Abishai was leaning against the wall now. He wasn't going to complain about how useless she was as a Jedi. No healing. No pulling him up the slope with the Force. Just, questions with no answers. Typical. All Jedi were the same. No practical use. Not in the real lives of people like him.

He could tell this Jedi was annoyed that he had avoided answering her questions about getting here. In a way, it was sorta interesting how her nose scrunched up when she was annoyed. Like rich people. She was probably rich people. "I slipped alright. Big fancy tale. Satisfied?"

 

Location: Ilum
Tags: Abishai Jade Abishai Jade
Isla didn't wait for permission. Something had already guided her toward the wood, and by the time his voice echoed through the cave explaining where to find it, she was already kneeling beside the dusty, long-abandoned pile he was describing.

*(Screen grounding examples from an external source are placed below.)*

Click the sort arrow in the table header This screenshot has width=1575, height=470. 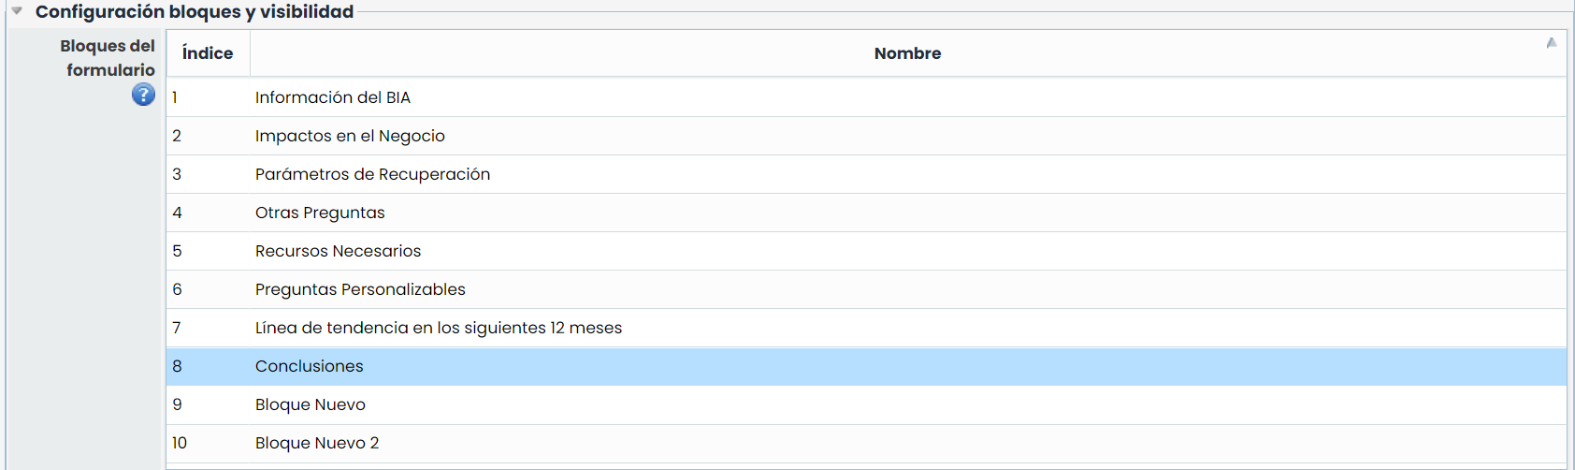pyautogui.click(x=1551, y=43)
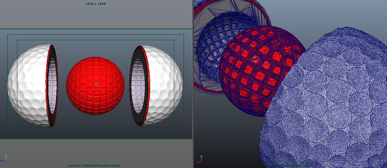Click the partially hidden right viewport camera label
The width and height of the screenshot is (387, 168).
289,166
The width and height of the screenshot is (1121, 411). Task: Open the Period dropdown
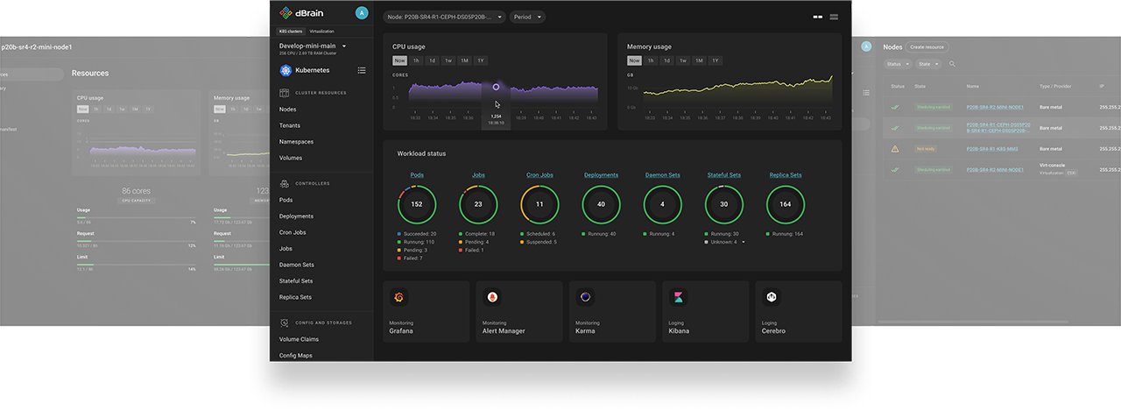tap(526, 17)
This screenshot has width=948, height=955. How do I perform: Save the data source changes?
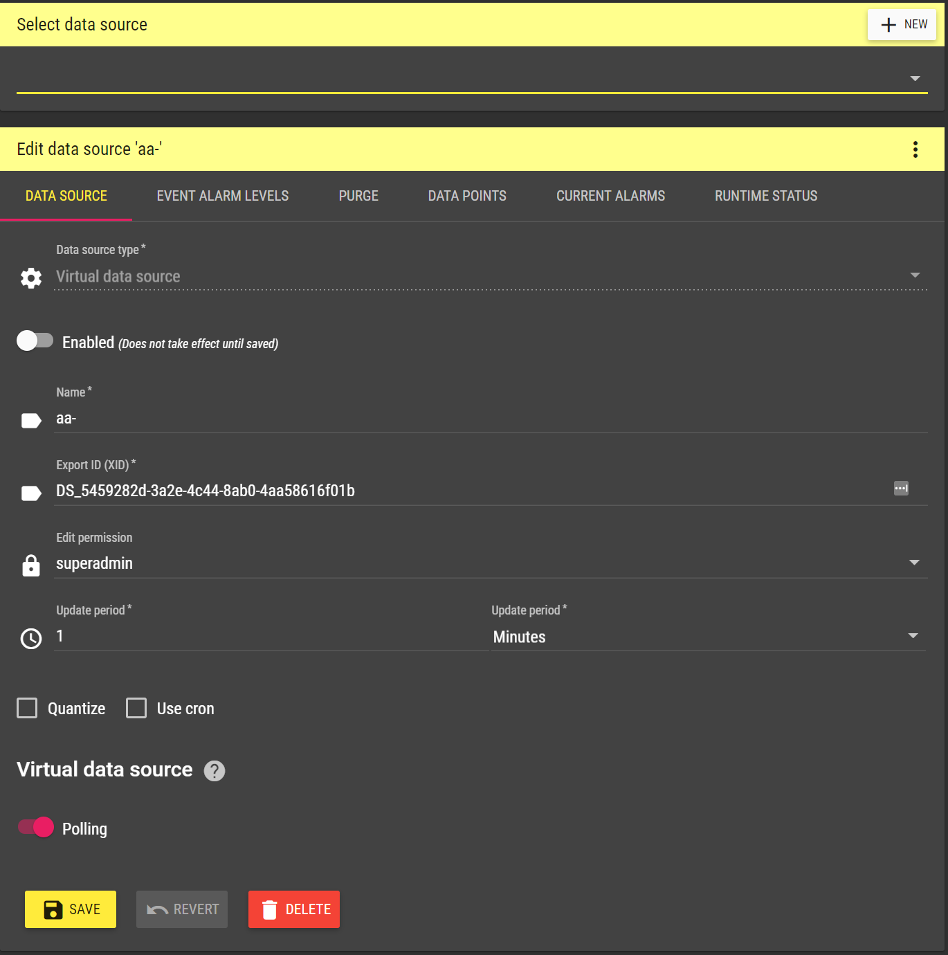70,909
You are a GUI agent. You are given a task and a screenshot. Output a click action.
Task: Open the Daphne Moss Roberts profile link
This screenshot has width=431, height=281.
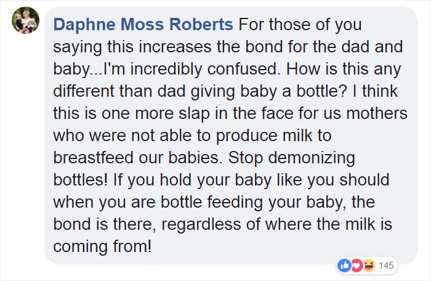pyautogui.click(x=143, y=25)
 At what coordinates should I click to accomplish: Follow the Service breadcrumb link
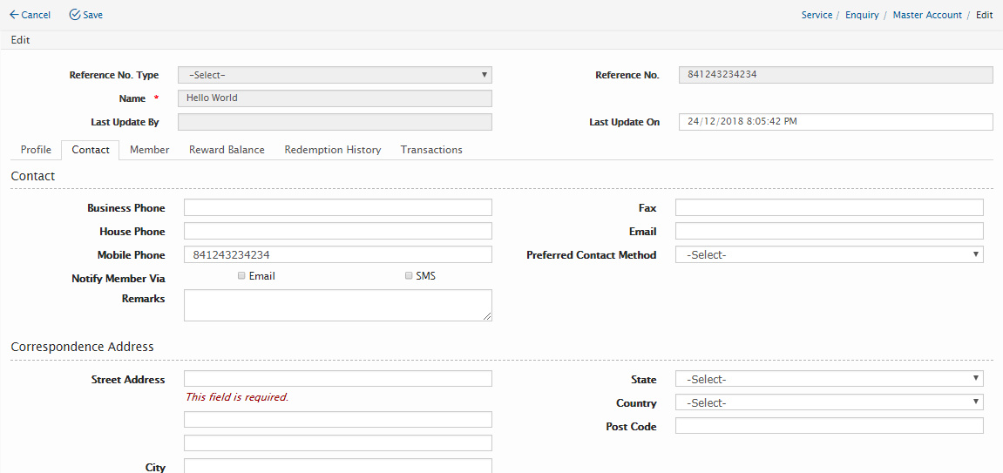[x=817, y=15]
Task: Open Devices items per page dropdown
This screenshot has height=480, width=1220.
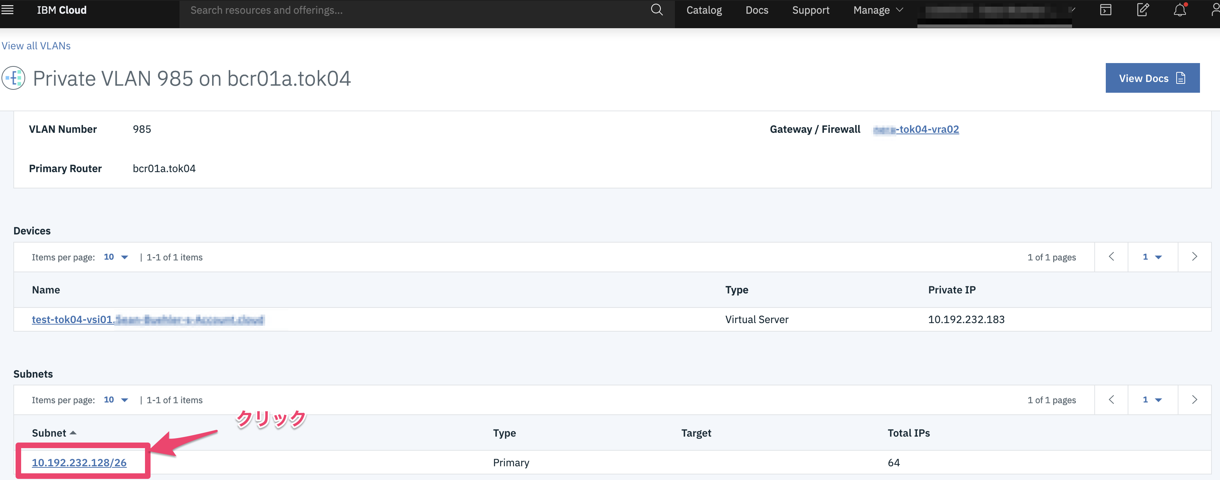Action: click(x=116, y=257)
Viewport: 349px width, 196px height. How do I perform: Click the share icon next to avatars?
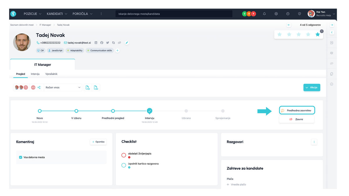coord(39,87)
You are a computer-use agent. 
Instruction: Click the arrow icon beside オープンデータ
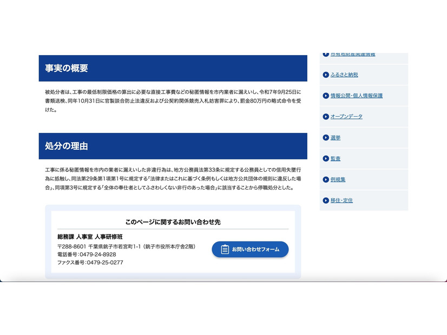coord(325,117)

She grabbed two straight pieces, shook lingering frost from them, and headed back. His annoyed explanation about slipping bounced off the cavern walls as she returned to the ledge, unimpressed.

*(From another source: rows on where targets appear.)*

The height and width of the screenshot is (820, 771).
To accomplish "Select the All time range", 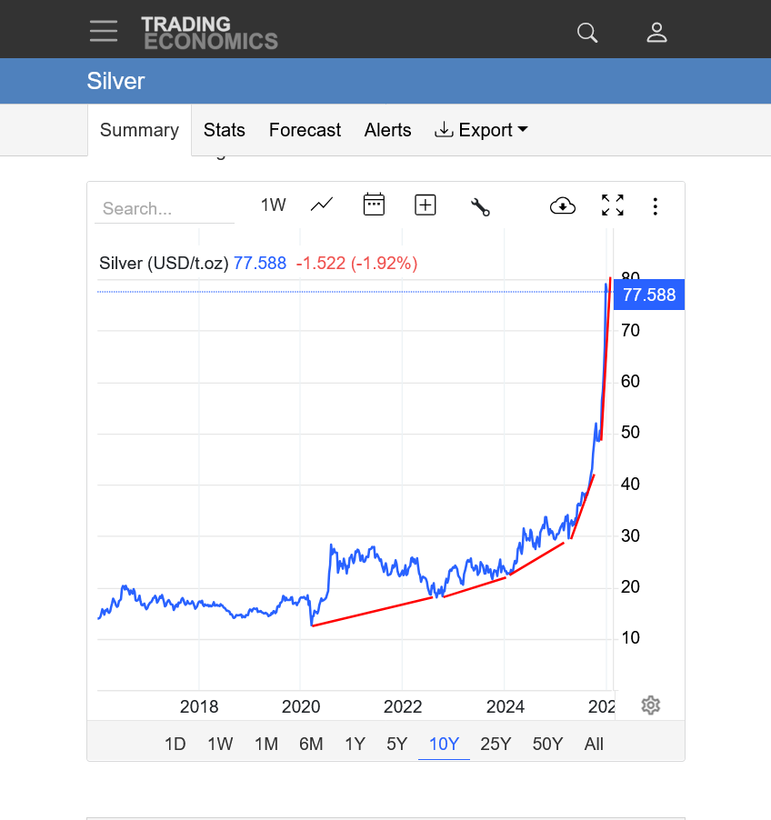I will [594, 744].
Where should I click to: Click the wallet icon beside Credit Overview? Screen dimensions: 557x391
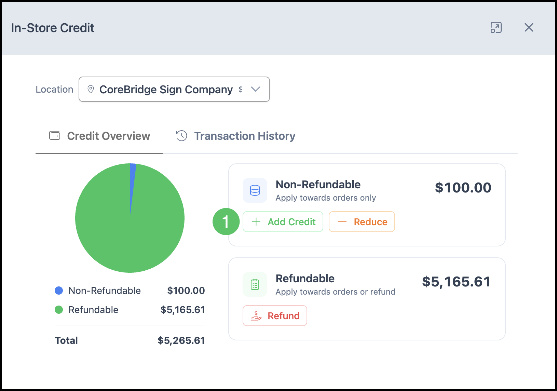click(x=55, y=136)
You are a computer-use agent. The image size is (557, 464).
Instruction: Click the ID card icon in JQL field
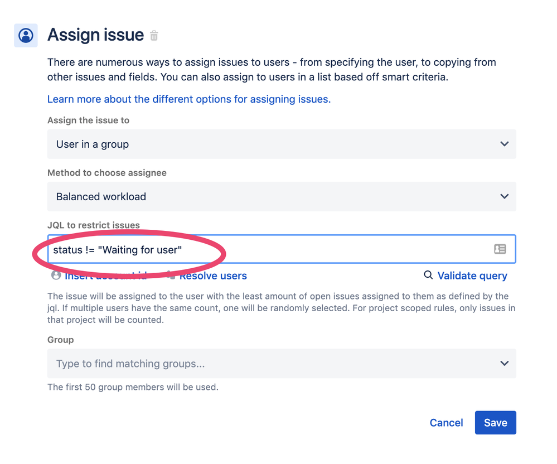click(500, 249)
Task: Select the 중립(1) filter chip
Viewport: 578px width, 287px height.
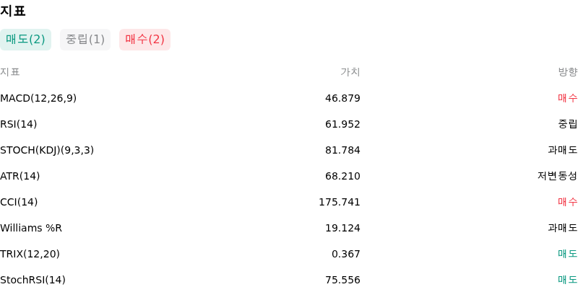Action: pos(85,40)
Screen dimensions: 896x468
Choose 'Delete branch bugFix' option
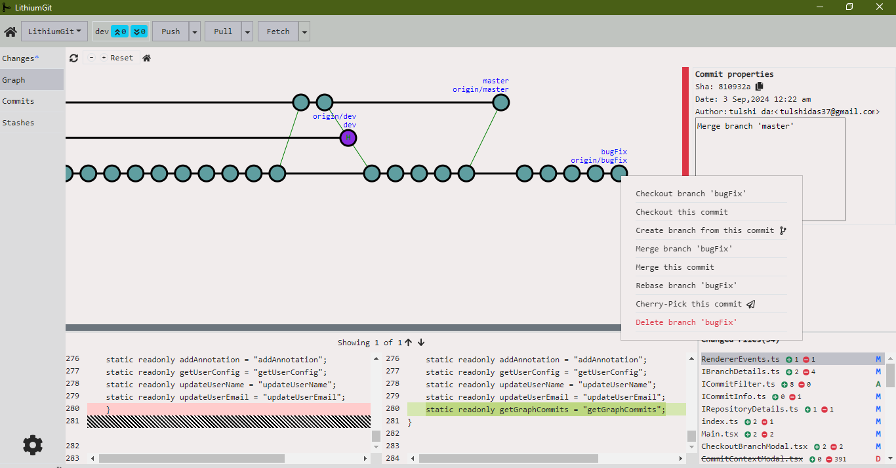(686, 322)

"Uh-huh," she said flatly, peering down at him with her brows drawn tight. "You sure are grumpy with the one person trying to help you."

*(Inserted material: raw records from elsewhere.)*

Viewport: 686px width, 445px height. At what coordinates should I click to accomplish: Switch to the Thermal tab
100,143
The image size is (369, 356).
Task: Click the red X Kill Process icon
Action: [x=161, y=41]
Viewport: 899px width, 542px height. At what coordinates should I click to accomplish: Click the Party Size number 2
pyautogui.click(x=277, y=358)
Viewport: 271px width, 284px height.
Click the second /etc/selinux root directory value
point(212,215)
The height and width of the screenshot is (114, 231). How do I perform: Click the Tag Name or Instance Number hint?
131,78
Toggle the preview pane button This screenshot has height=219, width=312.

She tossed the wood down the slope. It clattered beside him, missing his head by a generous margin, though not generous enough to hide the fact she aimed close.

Then she planted her hands on her hips, boots crunching in the frost. "Alright, Mister 'I can do the rest, I don't need anybody,'" she called out in a mock low-voice. "What now? What's your grand, brilliant plan to get out of there?"

Her foot tapped, a quiet, impatient rhythm. "Because let me tell you, from up here, it looks a whole lot like your plan is 'sit in a hole and complain.'"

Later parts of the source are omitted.